5. Acinetobacter baumannii usually causes HAP that is often severe and associated with leukopenia. Pleural effusions develop in 50% of patients.
6. Anaerobic bacteria are not a frequent cause of CAP and an uncommon cause of ventilator-associated pneumonia (VAP). They are of prime importance in patients with aspiration and may be associated with abscess formation. Detection can be difficult. Microscopic examination of sputum may be helpful.
7. Atypical pathogens:
1) Mycoplasma pneumoniae: The incubation period lasts 2 to 3 weeks. Patients rarely develop leukocytosis or lobar infiltrates. Occasionally hilar lymphadenopathy is observed. Features of hemolytic anemia may be present.

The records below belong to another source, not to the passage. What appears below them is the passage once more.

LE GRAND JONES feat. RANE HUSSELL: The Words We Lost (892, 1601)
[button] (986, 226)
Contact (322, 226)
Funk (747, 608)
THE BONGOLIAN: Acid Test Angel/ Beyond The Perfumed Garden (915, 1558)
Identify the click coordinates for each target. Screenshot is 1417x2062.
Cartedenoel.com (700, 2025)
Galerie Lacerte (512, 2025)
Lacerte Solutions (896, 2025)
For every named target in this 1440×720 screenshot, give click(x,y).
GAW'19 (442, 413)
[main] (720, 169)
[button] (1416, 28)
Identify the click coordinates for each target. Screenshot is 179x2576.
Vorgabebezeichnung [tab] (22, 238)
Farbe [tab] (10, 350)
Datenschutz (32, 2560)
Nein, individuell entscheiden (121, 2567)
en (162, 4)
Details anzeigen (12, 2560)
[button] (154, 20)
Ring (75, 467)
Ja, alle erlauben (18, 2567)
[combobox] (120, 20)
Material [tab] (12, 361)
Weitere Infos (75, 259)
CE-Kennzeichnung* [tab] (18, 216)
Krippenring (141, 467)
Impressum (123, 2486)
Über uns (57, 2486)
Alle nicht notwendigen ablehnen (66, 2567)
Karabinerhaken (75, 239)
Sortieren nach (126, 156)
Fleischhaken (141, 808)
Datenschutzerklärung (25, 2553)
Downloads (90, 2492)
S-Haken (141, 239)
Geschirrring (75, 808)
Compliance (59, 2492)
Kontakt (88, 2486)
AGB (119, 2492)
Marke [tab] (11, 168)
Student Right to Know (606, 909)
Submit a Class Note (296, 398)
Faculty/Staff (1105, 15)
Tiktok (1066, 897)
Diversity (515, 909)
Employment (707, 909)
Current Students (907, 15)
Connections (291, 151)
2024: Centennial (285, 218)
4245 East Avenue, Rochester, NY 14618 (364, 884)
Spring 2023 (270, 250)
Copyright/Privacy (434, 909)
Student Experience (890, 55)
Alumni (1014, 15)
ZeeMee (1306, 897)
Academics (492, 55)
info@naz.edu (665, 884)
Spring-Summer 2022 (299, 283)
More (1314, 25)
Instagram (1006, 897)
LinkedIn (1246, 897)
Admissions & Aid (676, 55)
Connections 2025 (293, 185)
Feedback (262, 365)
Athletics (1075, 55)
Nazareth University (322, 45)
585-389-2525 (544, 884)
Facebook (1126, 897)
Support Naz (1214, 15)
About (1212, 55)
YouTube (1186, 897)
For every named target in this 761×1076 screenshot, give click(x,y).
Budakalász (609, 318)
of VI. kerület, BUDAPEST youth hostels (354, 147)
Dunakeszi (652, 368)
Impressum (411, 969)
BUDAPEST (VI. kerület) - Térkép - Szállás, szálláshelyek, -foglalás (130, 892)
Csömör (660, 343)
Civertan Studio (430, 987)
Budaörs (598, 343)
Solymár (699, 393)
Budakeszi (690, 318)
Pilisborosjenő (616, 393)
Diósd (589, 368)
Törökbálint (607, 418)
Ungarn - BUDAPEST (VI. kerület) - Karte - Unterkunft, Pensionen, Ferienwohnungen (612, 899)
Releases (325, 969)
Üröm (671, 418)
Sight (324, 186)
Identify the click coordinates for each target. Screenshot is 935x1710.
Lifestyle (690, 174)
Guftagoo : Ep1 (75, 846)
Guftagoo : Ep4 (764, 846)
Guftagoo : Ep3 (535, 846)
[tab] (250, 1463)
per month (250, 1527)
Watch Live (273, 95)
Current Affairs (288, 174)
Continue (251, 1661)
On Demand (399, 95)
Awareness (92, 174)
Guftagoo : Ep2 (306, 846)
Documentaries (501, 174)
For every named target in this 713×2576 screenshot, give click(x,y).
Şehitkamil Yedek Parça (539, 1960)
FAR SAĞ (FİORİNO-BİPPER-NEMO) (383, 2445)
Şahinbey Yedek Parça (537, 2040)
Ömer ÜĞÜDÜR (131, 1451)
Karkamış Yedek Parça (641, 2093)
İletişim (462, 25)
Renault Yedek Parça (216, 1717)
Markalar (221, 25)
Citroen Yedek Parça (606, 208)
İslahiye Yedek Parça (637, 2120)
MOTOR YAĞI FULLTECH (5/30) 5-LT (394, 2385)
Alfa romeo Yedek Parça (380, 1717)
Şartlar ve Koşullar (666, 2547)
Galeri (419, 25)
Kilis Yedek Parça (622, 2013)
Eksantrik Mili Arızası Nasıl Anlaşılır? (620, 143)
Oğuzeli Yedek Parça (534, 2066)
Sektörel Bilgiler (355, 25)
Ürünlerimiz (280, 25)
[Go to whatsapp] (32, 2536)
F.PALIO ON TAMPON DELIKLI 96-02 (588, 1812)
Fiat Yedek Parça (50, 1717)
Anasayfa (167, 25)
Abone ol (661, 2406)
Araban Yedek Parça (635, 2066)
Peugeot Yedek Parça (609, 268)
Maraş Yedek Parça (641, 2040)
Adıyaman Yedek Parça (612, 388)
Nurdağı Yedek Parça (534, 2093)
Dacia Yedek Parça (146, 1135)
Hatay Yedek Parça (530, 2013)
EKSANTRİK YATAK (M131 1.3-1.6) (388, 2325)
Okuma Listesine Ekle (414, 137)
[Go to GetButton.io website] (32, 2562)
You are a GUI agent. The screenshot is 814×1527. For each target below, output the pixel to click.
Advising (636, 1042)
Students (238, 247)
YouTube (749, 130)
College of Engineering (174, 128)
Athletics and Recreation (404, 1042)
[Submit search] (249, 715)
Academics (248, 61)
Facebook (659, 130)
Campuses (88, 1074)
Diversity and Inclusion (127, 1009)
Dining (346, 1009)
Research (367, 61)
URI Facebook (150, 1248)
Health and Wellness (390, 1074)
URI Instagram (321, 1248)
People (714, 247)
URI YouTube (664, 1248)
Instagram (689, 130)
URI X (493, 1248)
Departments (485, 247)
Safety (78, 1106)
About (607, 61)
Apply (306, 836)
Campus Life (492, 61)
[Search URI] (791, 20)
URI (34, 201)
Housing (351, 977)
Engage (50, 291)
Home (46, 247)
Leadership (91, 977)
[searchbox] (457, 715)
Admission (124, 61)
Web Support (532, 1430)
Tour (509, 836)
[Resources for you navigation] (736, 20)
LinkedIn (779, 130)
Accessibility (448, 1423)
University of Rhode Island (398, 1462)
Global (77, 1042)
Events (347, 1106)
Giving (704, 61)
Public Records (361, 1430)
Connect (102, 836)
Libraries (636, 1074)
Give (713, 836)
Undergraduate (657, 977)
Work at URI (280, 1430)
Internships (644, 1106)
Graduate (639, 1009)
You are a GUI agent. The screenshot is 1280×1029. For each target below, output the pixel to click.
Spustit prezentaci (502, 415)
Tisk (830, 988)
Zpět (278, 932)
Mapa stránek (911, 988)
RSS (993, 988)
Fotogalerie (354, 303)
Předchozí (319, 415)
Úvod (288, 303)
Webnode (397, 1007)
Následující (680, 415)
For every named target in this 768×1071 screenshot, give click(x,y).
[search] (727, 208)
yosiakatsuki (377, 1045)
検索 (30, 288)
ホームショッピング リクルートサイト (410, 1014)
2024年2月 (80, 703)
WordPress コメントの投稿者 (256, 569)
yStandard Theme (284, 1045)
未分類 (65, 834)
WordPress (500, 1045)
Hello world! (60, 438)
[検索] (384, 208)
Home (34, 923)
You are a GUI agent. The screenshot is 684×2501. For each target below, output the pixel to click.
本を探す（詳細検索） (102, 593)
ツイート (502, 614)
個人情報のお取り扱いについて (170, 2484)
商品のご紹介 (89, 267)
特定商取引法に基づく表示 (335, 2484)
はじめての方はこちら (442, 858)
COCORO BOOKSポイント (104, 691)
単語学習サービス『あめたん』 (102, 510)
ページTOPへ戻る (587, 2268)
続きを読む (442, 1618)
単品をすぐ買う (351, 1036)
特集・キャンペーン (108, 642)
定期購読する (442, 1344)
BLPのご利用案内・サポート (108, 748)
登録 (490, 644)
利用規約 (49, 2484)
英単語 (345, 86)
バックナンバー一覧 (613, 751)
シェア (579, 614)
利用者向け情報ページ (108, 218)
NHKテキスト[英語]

2) Chlamydophila (Chlamydia) pneumoniae typically causes pharyngitis that precedes CAP by ~2 weeks.
3) Legionella pneumophila: Air conditioning systems, air humidifiers, and tap water are potential sources of infection, which may cause headaches and disorientation. Diarrhea may also be observed. The infection may cause elevated serum levels of alanine aminotransferase, aspartate aminotransferase, creatine kinase; hyponatremia; albuminuria; and microscopic hematuria. The diagnosis is confirmed by detection of the L pneumophila antigen in urine.